▶ _Passage shown_:
++++++++++++++++++++
The city water department said in an update Sunday evening that water “will remain safe to drink and use” at least through Monday.
PHILADELPHIA (AP) — Philadelphia residents are being told that they may want to drink only bottled water following a chemical spill into the Delaware River in neighboring Bucks County.
Bucks County health officials said Sunday that a leak late Friday evening at the Trinseo Altuglas chemical facility in Bristol Township spilled between 8,100 and 12,000 gallons of a water-based latex finishing solution into the river. Officials said it is non-toxic to humans and no known adverse health effects have been reported in the county.
Mike Carroll, deputy managing director for Philadelphia’s Office of Transportation, Infrastructure and Sustainability, said there had been no sign of contaminants in city water but officials “cannot be 100% certain” traces won’t show up Sunday afternoon. He called health risks from the material “very low if present at all” but said officials wanted people to be aware so they could consider using bottled water to drink or cook with to further minimize any risk.
++++++++++++++++++++
▶ _Recorded data_:
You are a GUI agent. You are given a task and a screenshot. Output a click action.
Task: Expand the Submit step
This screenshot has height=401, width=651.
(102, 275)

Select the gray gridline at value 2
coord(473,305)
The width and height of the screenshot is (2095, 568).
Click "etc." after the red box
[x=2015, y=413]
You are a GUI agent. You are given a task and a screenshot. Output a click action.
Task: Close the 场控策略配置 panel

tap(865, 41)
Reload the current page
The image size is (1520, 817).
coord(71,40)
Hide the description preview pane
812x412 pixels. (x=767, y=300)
++++++++++++++++++++
▶ _Tasks for this exercise_:
**A.** Please reproduce the part of the chemical spill article from "Bucks County health" to "minimize any risk." word for word.
**B.** According to the chemical spill article, how much latex finishing solution spilled into the Delaware River?

▶ _Answers to the problems_:
**A.**
Bucks County health officials said Sunday that a leak late Friday evening at the Trinseo Altuglas chemical facility in Bristol Township spilled between 8,100 and 12,000 gallons of a water-based latex finishing solution into the river. Officials said it is non-toxic to humans and no known adverse health effects have been reported in the county.
Mike Carroll, deputy managing director for Philadelphia’s Office of Transportation, Infrastructure and Sustainability, said there had been no sign of contaminants in city water but officials “cannot be 100% certain” traces won’t show up Sunday afternoon. He called health risks from the material “very low if present at all” but said officials wanted people to be aware so they could consider using bottled water to drink or cook with to further minimize any risk.

**B.** Between 8,100 and 12,000 gallons.